«Mezzogiorno sulle Alpi» (1891), di Giovanni Segantini, è esposto al Segantini Museum di St. Moritz.

Estate grigionese

 In «Mezzogiorno sulle Alpi» (1891), il pittore Giovanni Segantini esalta la vita agreste, il paesaggio alpino immacolato e, soprattutto, lo straordinario bagliore della luce estiva dell’Engadina. — BENEDETTA GIORGI POMPILIO

Ci separa oltre un secolo dalla tela Mezzogiorno sulle Alpi: era infatti il 1891 quando Giovanni Segantini dipinse questo paesaggio immerso nella luce tersa ed intensa delle Alpi grigionesi, su cui si staglia monumentale una figura di donna – Baba, la modella prediletta – che tiene lo sguardo fisso davanti a sé su un punto lontano nel tempo e nello spazio.

Segantini, all’epoca, aveva già eletto le montagne svizzere a patria d’adozione, affascinato dalla potenza della loro natura. Nonostante il tempo trascorso, oggi, facendo un’escursione in alta montagna, si può contemplare la bellezza del medesimo paesaggio, percependone la medesima potenza che tanto aveva ammirato il pittore.

Per rendere appieno lo splendore che respirava nel suo atelier montano «en plein air», Segantini aveva adottato una tecnica che lo vedeva procedere per infiniti tocchi di colore puro, accostati l’uno all’altro, ma mai mischiati. È la tecnica del divisionismo, basata sulla scomposizione dei colori, di cui questo quadro, conservato al Segantini Museum di St. Moritz, è considerato uno dei più elevati esempi.

È così che l’artista, attraverso il suo lavoro pittorico, continua tutt’ora a trasmettere il senso di pace, di silenzio, di serenità e al tempo stesso la forza indomita della natura.

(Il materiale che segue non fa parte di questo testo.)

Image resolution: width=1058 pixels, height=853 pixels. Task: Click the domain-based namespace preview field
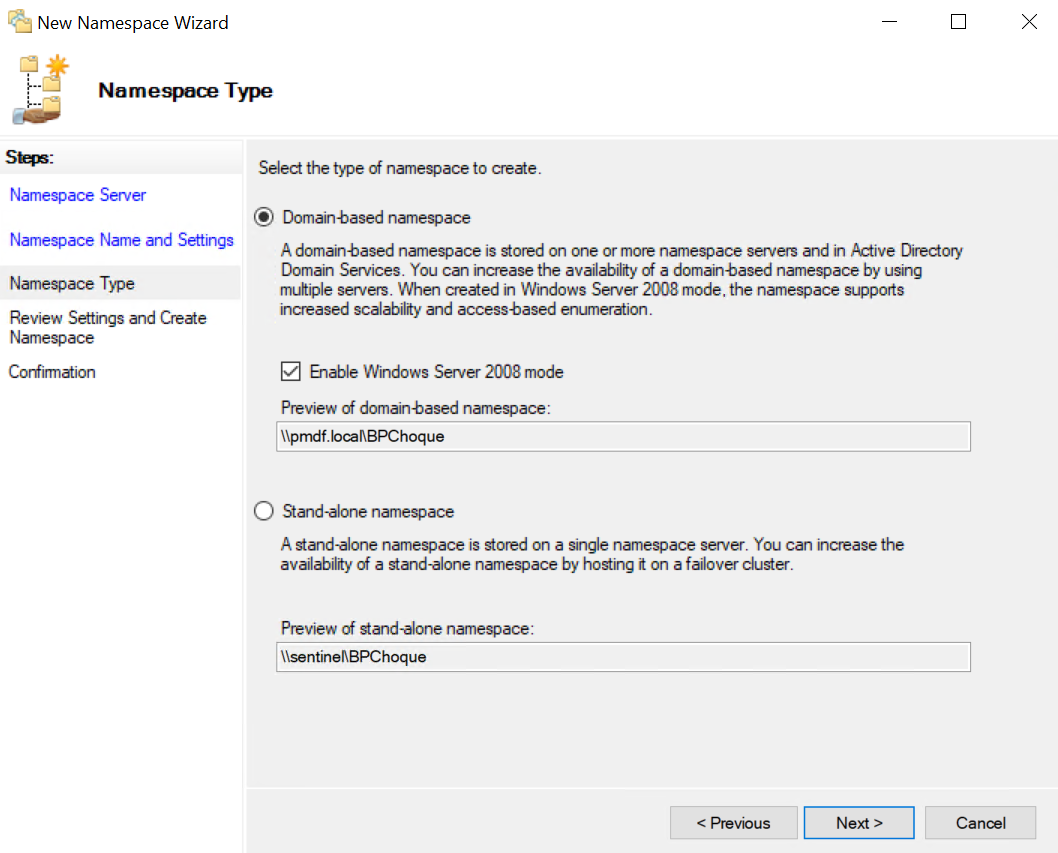pyautogui.click(x=623, y=437)
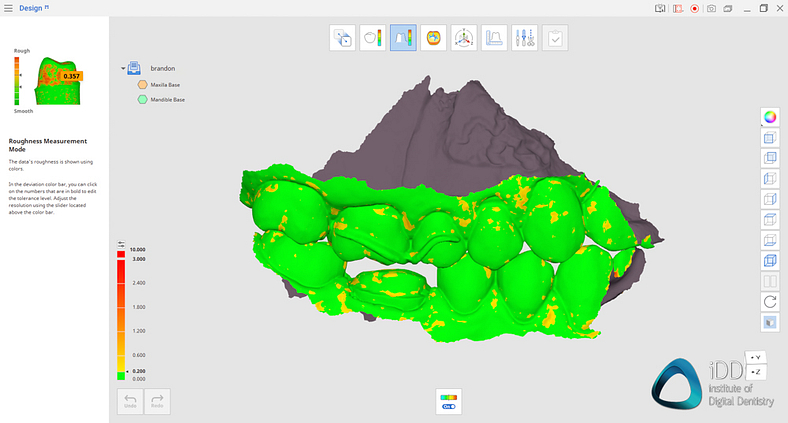Select the orange tooth surface analysis tool
Screen dimensions: 788x423
(434, 39)
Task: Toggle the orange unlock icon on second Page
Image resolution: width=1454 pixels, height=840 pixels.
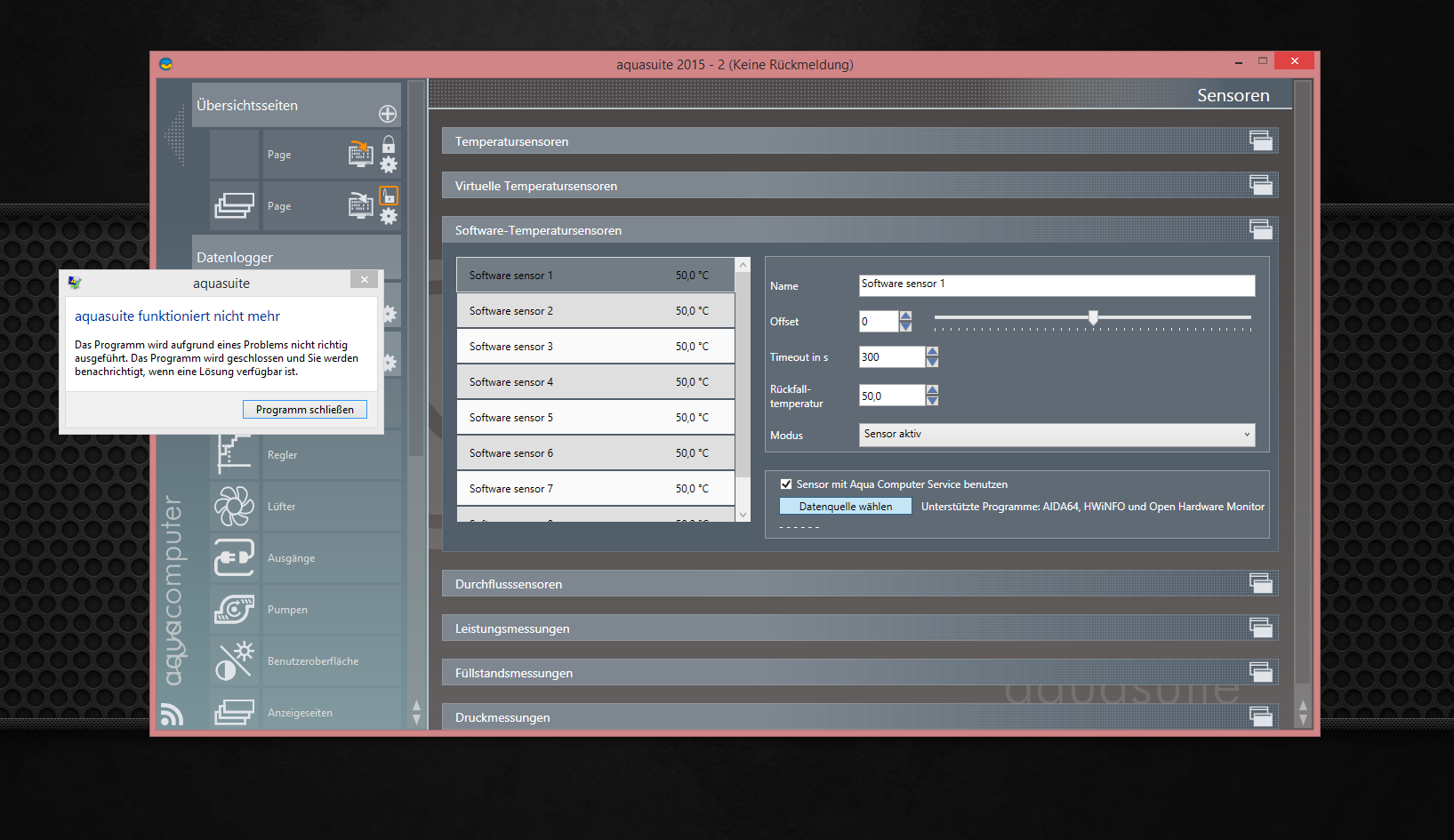Action: tap(389, 196)
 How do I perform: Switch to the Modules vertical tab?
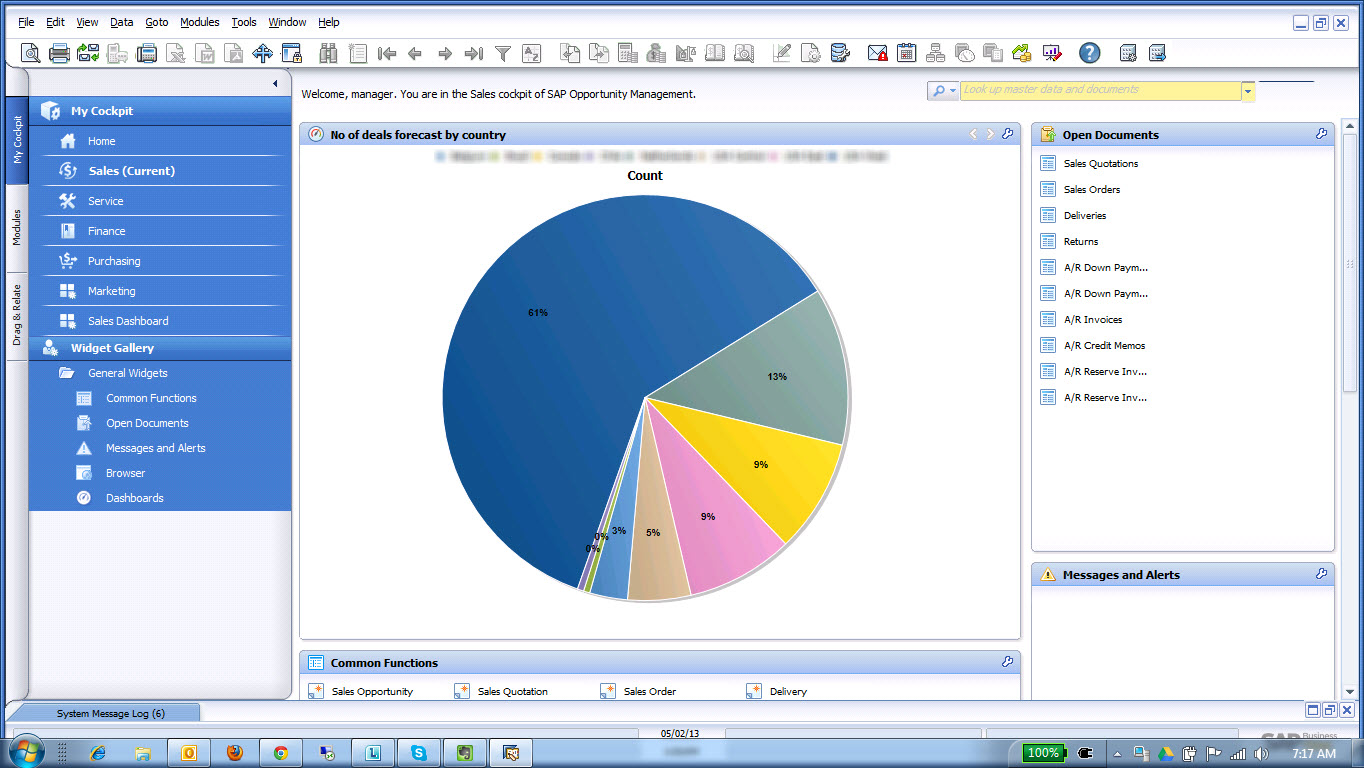tap(17, 227)
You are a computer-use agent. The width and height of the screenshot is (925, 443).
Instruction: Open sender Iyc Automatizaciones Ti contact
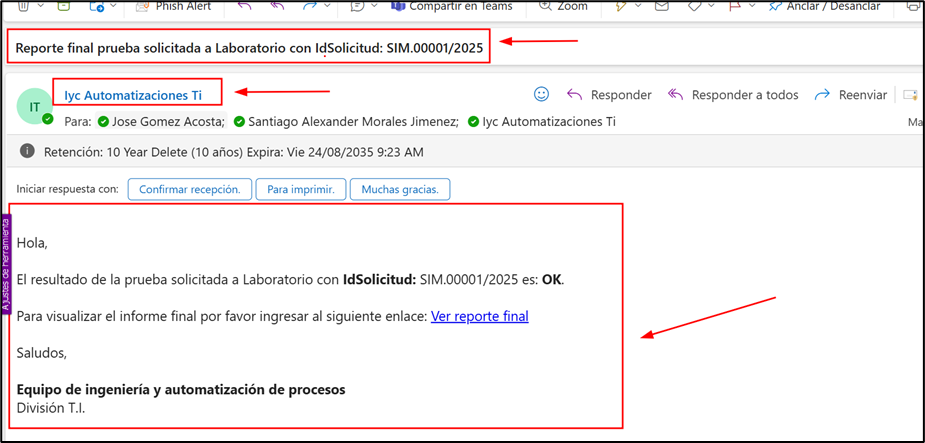click(x=133, y=96)
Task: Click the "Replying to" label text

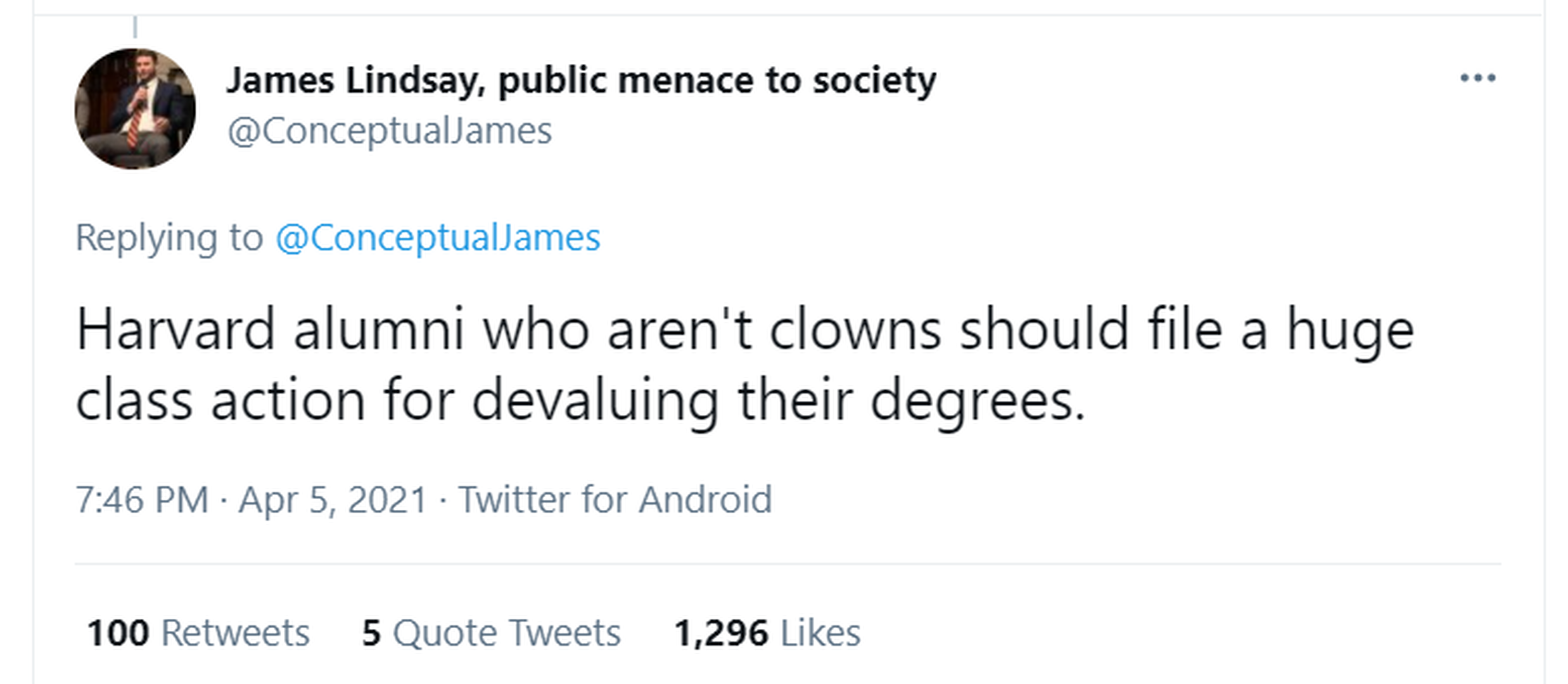Action: point(169,238)
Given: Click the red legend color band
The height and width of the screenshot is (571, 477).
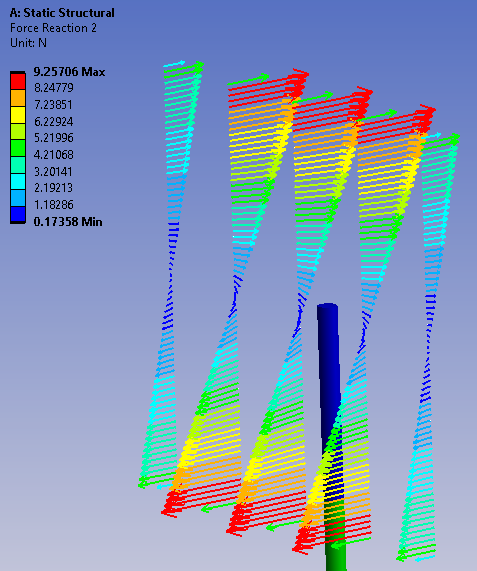Looking at the screenshot, I should [x=18, y=81].
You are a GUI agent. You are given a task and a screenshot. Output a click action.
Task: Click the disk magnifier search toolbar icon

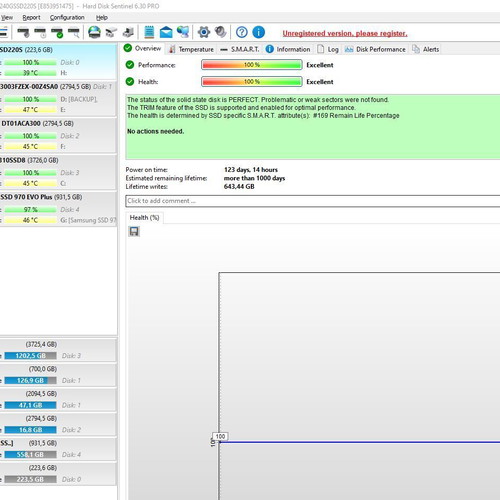(x=74, y=33)
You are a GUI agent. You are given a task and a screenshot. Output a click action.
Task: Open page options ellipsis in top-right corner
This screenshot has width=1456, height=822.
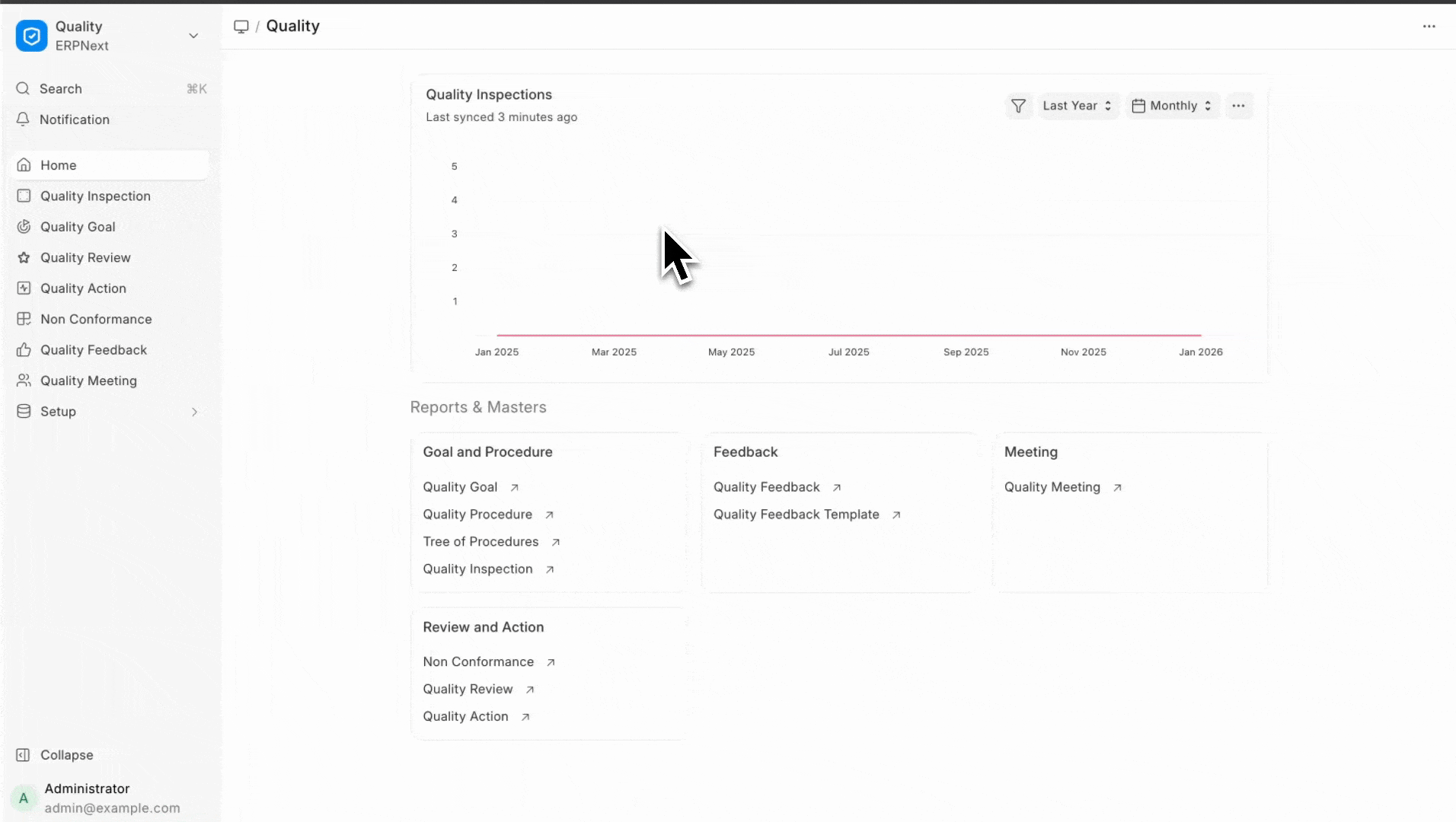coord(1429,27)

In Mezzogiorno sulle Alpi Segantini aveva proseguito il cammino intrapreso con le sue prime opere, quelle eseguite quand’era ancora in Brianza. Subito dopo gli studi in Accademia a Milano, aveva infatti iniziato a rappresentare il lavoro quotidiano dei contadini e dei pastori. Una volta spostatosi con la famiglia nei Grigioni, prima a Savognin e poi a Maloja, aveva trasferito questi temi nei pesaggi montani, sottolineandone quell’aria cristallina e pura che continuiamo a respirare oltre un secolo dopo. È in questa immutabilità che sta il fascino che la montagna da sempre esercita su chi la frequenta e ne apprezza –come già faceva Segantini – lo straordinario bagliore nelle assolate giornate estive.

Giovanni Segantini

Nato nel 1858 ad Arco (Trentino), visse a Milano, dove, uscito dal riformatorio, frequentò l’Accademia di Brera. Si trasferì poi in Brianza e infine nei Grigioni, dove morì nel 1899 a 31 anni. Il suo tratto pittorico fu caratterizzato da una singolare autonomia. Egli fece propria la tecnica divisionista e l’attitudine simbolista.